Resilience Amidst the Ruins: Nfis Valley Endures After the Quake

11 September, 2023,
The World Health Organization reports that more than 300,000 people have been affected by 6.8 earthquake that hit the Atlas Mountains region of Morocco last Friday. With more than 3,000 dead and 5,000 injured, the number of casualties is high. Aomar Boum and Sarah Stein provide a backgrounder on the region.

 

Aomar Boum

with Sarah A. Stein

 

In the wake of the tragic, magnitude-6.8 Adassil earthquake in Morocco that killed more than 2,100 people, media attention has largely focused on the devastation in the old city of Marrakesh, one of Morocco’s four imperial capitals and a popular tourism destination. But the epicenter of the quake lay to the east of this red-walled city, in the High Atlas Mountains.  Death and destruction in and around the southern and northern slopes of these mountains and their numerous village communities — throughout the provinces of Taroudant, Chichaoua, Haouz, Ouarzazate and Marrakesh — was on a far greater scale than in the neighboring city of Marrakesh. This is so not only because these rural regions were situated squarely on the quake’s fault line, but because Morocco’s infrastructure-building projects, especially roads, have largely passed them by.

Like many countries throughout the Mediterranean, Morocco is prone to earthquakes. In the northern Rif region near the Mediterranean Sea, earthquakes are a regular occurrence, including major quakes in February 2004 and January 2016. The oldest recorded and most devastating earthquakes occurred in Fez (in 1522 and 1624), Meknes (1755) and Tetouan  (1909). The 1755 quake in Meknes killed thousands, destroyed the city, damaged the Roman site of Volubilis, and shook nearby Moulay Idris Zerhoun.

Since Morocco became an independent state in 1956, the single most tragic earthquake was in 1960, in the coastal city of Agadir. The devastation occurred during the month of Ramadan, killed thousands of Moroccans, both Jews and Muslims, and leveled the city.

At this time of crisis, we should honor the High Atlas Mountains’ culture and communities, and let its residents guide the rebuilding of their communities.

The culturally rich communities of the High Atlas Mountains exist in economies that are largely local, notwithstanding a rise of tourism in the region. National and international tourists flock today to the High Atlas Mountains for its natural beauty. There are towering heights, green valleys, winding rivers. The region’s cultural beauty is also immensely rich.  This mountain zone is majority Amazigh (Berber), but also historically inhabited by other Muslims and Jews.
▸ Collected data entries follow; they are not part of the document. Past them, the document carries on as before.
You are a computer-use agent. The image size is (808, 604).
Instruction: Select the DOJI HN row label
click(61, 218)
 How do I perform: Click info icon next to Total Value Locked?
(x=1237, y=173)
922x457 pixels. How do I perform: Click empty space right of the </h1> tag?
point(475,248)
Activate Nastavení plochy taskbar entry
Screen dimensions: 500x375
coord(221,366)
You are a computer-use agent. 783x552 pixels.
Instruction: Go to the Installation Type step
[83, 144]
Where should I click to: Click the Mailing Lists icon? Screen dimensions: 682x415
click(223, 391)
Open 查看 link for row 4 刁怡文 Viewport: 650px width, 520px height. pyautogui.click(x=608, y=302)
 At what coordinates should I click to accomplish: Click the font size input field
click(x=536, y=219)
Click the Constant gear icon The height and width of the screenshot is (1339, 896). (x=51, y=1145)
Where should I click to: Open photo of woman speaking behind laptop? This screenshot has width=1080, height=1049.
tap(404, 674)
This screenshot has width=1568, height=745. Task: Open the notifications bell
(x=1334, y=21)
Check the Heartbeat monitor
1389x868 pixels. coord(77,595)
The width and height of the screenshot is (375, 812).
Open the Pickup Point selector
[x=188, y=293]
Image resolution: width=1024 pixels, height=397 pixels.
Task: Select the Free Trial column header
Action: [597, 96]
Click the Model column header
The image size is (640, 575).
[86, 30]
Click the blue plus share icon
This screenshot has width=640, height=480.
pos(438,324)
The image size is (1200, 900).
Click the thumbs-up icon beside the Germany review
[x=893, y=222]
In the High Atlas Mountains, village-based, local economies support small communities of people who are in certain respects cut off from Morocco’s cosmopolitan urban centers and modern infrastructure networks.

The seeming remoteness of the mountains, along with their majestic landscape, have long drawn Western tourists seeking serenity, natural beauty, and adventure. European painters trekked these mountains to produce paintings that are today sold for millions of dollars.  Mission Impossible, Rogue Nation (2015) was filmed here. That film used the Atlas’ switchbacks as dramatic backdrop for a heart-thumping car chase. These same roads are largely destroyed by the recent earthquake. As villagers await the state’s help, young and old residents are travelling from village to village, digging out rubble in search of the living and the dead.

One of our children’s favorite places to stay in Morocco is a hotel near the town of Ouirgane called Chez Momo. Surrounded by orchards of pomegranates and fields of olive trees, the hotel was originally built near Nfis River, until the government dammed that waterway to provide potable water for the Marrakesh region. Chez Momo then moved to a new location overlooking the reservoir, at km 61 Route de Taroudant, in Ouirgane. The owner, Mohamed, a local from the area, employs graduates of nearby University of Cadi Ayyad Marrakesh to staff his beautiful retreat.  We have kept in touch with Mohamed over the years and send friends and family to his gracious retreat. After the earthquake we reached out to him, only to learn that his employees lost relatives in the quake and that the hotel itself was badly damaged.

Chez Momo in Ouirgane before the quake damage of Sept. 8, 2023.
Chez Momo in Ouirgane before the quake damage of Sept. 8, 2023.

The villages of the High Atlas Mountains, including Ouirgane, Tnirte, and Talat n’ Yacoub, were at the epicenter of the quake. The violent temblor destroyed homes, killed entire families and, in cases, leveled entire villages. Homes there are made of simple earthen walls, and have been built without regard for national safety standards. This is true partly because the Atlas Mountains have always existed as a semi-autonomous zone.

Centuries of volcanic activity have sculpted the stunning geographical features that make up the landscape of the High Atlas Mountains, as have centuries of local culture.  Nestled below or overlooking traditional tribal or dynastic centers of power in the High Atlas Mountains, villages and hamlets dot the hills overlooking the Nfis and Tasaft Rivers. For centuries these hamlets (including Ouirgane, Adassil, Talat n’Yacoub, Tnirte, and Tafingoulte) have witnessed the rise and fall of the various dynasties and empires that ruled over North Africa and the Iberian Peninsula. This very valley is where Ibn Tumart established his mosque, Tinmal, in the 12th century. From this historic site, the Almohad Caliphate gained power and wrested Marrakesh from the Almoravid Dynasty in 1152.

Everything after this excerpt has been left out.